Determine which lines of the records include the word "computer", and copy them.

Dataset entries:
-*-*-

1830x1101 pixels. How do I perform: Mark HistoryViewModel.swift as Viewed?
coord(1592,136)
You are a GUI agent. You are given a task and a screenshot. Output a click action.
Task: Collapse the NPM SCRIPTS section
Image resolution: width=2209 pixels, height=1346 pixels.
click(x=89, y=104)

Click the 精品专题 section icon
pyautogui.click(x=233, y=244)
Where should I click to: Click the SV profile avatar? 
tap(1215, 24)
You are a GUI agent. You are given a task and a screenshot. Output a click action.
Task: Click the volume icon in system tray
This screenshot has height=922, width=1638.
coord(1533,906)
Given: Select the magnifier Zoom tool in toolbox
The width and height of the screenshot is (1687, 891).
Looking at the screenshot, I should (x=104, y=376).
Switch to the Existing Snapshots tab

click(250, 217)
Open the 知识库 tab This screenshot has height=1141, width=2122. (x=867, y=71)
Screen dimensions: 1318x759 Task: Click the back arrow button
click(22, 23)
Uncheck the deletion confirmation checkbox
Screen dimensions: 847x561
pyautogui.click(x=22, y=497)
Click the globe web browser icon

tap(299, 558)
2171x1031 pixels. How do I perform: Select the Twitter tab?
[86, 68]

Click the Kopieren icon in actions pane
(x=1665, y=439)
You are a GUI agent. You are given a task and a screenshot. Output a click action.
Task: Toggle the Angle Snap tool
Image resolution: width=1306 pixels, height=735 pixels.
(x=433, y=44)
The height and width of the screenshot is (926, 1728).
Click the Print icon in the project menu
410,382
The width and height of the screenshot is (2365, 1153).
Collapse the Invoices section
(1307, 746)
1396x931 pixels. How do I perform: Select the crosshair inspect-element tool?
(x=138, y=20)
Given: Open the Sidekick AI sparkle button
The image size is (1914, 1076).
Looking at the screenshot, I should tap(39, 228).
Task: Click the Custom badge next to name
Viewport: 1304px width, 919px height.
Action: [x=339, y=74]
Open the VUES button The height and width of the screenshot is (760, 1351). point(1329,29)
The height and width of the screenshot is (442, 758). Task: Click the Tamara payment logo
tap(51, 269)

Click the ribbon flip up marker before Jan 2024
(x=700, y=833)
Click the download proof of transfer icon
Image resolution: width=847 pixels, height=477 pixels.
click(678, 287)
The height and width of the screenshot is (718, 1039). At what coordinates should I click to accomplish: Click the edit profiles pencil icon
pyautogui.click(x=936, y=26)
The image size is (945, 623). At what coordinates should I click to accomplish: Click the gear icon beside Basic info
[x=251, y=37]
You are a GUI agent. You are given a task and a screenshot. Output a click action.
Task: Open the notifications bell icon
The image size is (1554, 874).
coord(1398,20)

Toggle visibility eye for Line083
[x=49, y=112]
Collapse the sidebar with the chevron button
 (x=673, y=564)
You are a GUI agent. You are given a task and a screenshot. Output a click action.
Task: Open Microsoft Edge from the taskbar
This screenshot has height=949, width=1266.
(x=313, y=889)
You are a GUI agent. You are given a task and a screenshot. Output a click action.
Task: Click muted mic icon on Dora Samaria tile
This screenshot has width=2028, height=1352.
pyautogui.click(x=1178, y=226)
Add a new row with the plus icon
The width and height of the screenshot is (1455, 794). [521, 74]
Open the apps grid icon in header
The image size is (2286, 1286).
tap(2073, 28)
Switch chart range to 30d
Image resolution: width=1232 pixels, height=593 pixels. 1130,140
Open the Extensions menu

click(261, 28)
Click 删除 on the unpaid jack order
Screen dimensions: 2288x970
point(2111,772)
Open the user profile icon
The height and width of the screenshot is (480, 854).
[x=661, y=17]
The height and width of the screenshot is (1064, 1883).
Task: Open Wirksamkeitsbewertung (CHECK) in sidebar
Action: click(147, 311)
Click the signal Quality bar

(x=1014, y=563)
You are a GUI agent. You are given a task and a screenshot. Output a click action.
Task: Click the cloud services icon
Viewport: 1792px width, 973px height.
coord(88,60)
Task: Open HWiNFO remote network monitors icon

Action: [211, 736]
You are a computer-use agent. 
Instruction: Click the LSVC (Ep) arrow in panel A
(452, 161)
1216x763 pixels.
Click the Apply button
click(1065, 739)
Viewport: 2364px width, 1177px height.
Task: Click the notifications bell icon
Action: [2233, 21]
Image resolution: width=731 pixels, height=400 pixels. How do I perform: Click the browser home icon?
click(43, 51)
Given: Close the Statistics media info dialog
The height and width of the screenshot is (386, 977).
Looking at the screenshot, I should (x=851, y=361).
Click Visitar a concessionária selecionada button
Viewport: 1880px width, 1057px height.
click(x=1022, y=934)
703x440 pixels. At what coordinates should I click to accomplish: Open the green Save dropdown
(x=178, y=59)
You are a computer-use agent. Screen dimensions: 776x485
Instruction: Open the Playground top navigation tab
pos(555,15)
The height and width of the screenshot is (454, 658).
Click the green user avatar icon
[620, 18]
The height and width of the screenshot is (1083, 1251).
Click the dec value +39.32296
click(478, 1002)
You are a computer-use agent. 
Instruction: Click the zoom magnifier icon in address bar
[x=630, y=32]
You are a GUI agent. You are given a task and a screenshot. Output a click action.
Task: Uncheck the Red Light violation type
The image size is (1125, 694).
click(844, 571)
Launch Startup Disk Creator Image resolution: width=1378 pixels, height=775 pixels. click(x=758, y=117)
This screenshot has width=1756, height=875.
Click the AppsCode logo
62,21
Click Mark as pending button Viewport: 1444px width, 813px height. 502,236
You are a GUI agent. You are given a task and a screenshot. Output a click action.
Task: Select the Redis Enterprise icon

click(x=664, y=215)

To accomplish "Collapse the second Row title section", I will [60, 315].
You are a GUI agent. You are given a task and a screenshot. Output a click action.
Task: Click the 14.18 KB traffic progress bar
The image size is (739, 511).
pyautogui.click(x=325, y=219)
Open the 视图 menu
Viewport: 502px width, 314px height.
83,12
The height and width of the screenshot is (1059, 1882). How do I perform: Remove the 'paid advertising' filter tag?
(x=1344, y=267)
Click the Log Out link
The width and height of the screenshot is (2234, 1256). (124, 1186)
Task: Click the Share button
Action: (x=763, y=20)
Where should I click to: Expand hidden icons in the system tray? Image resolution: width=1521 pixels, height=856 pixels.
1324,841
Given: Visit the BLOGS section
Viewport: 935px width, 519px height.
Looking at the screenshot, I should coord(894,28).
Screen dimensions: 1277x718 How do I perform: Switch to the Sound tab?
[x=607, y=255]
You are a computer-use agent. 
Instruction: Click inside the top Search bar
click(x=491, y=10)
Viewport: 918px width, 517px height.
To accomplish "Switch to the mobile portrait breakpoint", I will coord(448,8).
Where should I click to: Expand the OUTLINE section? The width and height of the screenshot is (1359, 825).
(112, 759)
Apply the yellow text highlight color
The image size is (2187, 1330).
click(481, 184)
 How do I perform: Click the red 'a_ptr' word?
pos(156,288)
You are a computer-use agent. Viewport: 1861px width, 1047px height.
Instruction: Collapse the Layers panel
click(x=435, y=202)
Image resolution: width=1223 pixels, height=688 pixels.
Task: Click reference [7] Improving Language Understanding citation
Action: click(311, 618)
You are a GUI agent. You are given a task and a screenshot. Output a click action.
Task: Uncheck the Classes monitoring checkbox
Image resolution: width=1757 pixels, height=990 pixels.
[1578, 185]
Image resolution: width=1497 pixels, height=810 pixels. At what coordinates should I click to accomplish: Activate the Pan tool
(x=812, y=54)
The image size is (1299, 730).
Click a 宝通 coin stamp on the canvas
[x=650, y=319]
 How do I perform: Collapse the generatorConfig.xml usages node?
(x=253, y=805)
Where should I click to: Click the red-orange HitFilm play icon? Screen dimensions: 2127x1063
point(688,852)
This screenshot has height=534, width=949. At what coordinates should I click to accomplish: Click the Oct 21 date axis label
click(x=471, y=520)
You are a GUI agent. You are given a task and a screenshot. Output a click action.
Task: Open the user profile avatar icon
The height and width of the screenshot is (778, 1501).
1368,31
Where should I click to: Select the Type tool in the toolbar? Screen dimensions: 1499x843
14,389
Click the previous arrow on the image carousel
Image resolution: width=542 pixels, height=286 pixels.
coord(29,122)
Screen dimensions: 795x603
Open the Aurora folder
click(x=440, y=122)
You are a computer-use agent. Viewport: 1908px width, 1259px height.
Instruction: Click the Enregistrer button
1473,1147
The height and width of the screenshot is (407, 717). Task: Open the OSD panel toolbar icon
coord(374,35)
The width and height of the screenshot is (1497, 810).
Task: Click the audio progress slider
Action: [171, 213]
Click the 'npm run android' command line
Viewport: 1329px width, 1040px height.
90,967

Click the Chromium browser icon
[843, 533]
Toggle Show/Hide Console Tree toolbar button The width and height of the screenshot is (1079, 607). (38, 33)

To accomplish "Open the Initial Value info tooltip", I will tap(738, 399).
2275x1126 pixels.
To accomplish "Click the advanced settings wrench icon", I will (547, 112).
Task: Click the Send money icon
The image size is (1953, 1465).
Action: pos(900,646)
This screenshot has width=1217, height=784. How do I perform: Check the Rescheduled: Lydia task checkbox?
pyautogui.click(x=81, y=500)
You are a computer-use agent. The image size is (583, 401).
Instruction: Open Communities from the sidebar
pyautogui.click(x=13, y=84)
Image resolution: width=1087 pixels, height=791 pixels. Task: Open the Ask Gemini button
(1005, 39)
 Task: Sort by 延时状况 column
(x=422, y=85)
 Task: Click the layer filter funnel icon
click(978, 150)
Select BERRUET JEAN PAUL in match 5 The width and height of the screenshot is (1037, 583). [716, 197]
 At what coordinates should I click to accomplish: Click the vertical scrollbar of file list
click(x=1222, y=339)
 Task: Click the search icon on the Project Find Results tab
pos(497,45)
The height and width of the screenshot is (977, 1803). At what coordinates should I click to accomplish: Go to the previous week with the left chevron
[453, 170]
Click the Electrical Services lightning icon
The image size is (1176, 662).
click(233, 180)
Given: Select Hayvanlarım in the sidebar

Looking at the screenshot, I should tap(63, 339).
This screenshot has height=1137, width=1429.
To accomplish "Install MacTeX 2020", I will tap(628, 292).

-*-*-

**TASK OUTPUT:**
You are a computer-use agent. 
You are a computer-use agent. Screen dimensions: 776x485
You are a computer-use agent. 
You are a computer-use agent. 
You are a computer-use agent. Viewport: 1861px width, 1047px height.
You are a computer-use agent. Viewport: 1908px width, 1259px height.
You are a computer-use agent. The image size is (583, 401).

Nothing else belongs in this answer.